Staten Island, N.Y., hosts Ebola Summit

An Ebola Summit held here at the Berta Dreyfus Public School 49 on Oct. 25 brought together a diverse group of people representing health care, civil rights, cultural performers, immigrants, city agencies, advocates and those in the community impacted by the Ebola virus disease (EVD). The meeting was co-sponsored by Councilperson Debi Rose and Togba Porte, chair of the African Ebola Crisis Committee. Some 30,000 West African immigrants from Sierra Leone, Liberia and Guinea live in an area of Staten Island known as “Little Africa.”

“We are West African, we are not a virus,” said Porte. “Ebola is a serious ailment impacting the homeland of many North Shore residents. This summit gives us the opportunity to come together as a community to discuss how to address EVD.”

The African immigrant community in Staten Island has had to face large doses of panic over the past month, reaching the level of paranoia. In addition to dealing with the Temporary Protective Status set by the Obama administration, which forces all West Africans to register each year for green cards, EVD is forcing them to send more money in the form of remittances back to their homelands. Like so many other immigrants living in the U.S., they suffer from subminimum housing, health care and schools.

The summit came in the aftermath of an announcement from Govs. Andrew Cuomo of New York and Chris Christie of New Jersey that their states would quarantine all people entering the country from West Africa who had had any contact with EVD. This no doubt had a direct effect on the summit turnout, having prompted a racist paranoia.

The summit was called by Bishop Philip Saywrayne of the Christ Assembly Lutheran Church and Staten Island Liberian Ministerial Alliance. Saywrayne has lost 14 members of his family to EVD. Officials representing Nigeria, Liberia and Mali participated, as well as Morlai Kamara, president of the U.S. Sierra Leonean Association; Didier Fall, president of the U.S. Guinean Organization of Staten Island; and Oretha Bestman-Yates, president of the Staten Island Community Association.

Bestman-Yates, a health-care worker at a private hospital in Staten Island, spoke of the stigma surrounding EVD. After she returned from a visit to Liberia in July, she was cleared by her doctor to go back to her job. But when she returned, her bosses told her to go home with paid leave. “I asked them, ‘Are you telling me not to come in because of Ebola or because I’m Liberian?’”

‘Nigeria now an Ebola-free zone’

Omar A. Lawal, a senior Foreign Service officer at the Nigerian Embassy, said Nigeria had successfully contained the Ebola virus by having a tight monitoring and strict communication strategy called “Protect your family, protect your community from the Ebola virus.”

The Nigeria Center for Disease Control declared an Ebola emergency when its first patient, Patrick Sawyer, having traveled from Liberia to Nigeria to get better health care, collapsed in the Lagos airport in July with symptoms of Ebola.

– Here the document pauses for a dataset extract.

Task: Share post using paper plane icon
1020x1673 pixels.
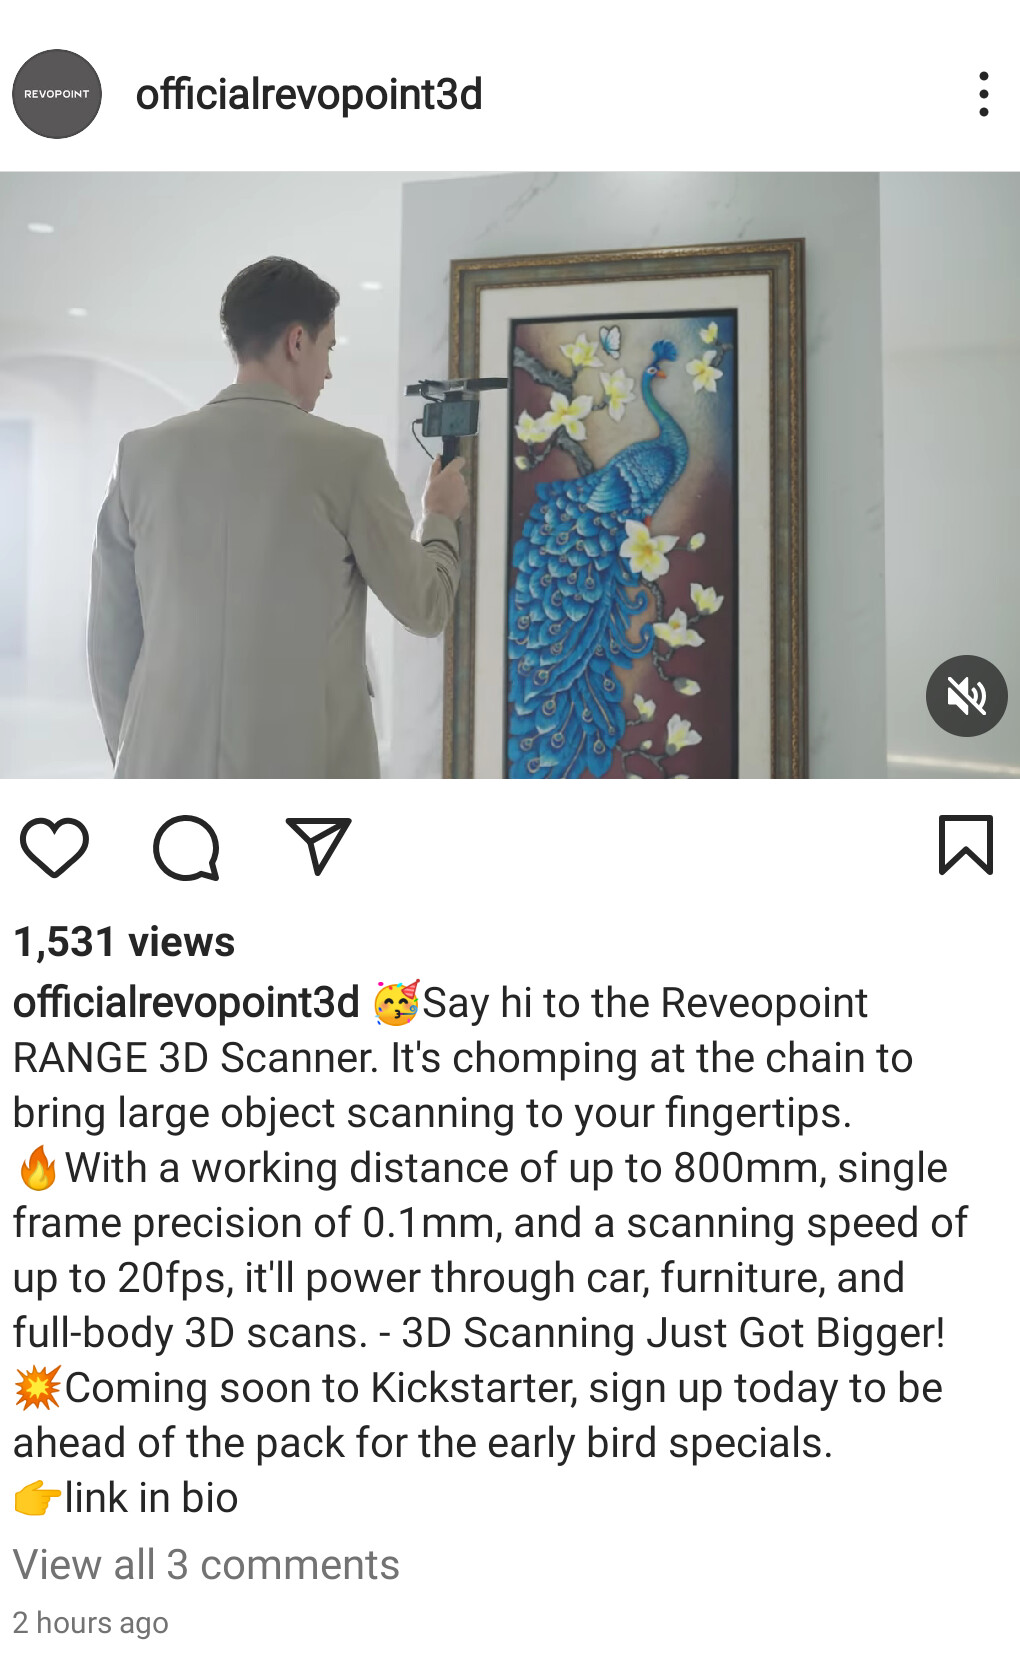Action: pos(318,846)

This exposed 72 people at the airport and a hospital.

Nigeria has an energetic campaign of public education. Officials went house-to-house to visit 26,000 families. A total of 849 contacts were identified. About 18,500 face-to-face visits were conducted to find them. Public education officers explained the Ebola warning signs and how to prevent the virus from spreading. Leaflets and billboards reached many more with a multi-language social media message.

In all, some eight people died and another 11 patients recovered and were discharged. The World Health Organization announced on Oct. 17 that Nigeria is now an Ebola-free zone.

Councilperson Debi Rose said there was no need to fear contracting EVD: “You have a better chance of dying from influenza than EVD. There are 8 million people in New York City. Only one person has tested positive for the virus, Dr. Craig Spencer of West Harlem.”

Dr. Spencer, an emergency physician with Columbia-Presbyterian Hospital who treated people with EVD in Guinea, is now being treated in isolation at Bellevue Hospital.

President Kamara of the Sierra Leone Association said, ”The Ebola epidemic has led to a hunger crisis of epic proportions“ in Sierra Leone, where thousands are infected and more than 900 have died. Some 40 percent of the farmers have abandoned their fields. Coffee, rice and cocoa beans amount to 90 percent of the country’s agriculture. Now billion of dollars in outside investment is gone, and because farming has been decimated, there is a great loss of jobs.

Dr. Aletha Maybank, assistant commissioner of the New York City Department of Health and Mental Hygiene, spoke of EVD and mental depression in both West Africa and Staten Island. With thousands dead, millions of people are thinking about how they may be affected by the loss of loved ones and co-workers. A PowerPoint presentation explained what to do if you or someone you know has EVD or has been in contact with an EVD patient.

A representative of the International Action Center gave solidarity to the Ebola Summit and the West African community “to fight Ebola, not wars.”

On Saturday, Nov. 1, a memorial service for all from West Africa who have died from EVD will be held at St. John’s Episcopal Church, 1333 Bay St., Staten Island, N.Y.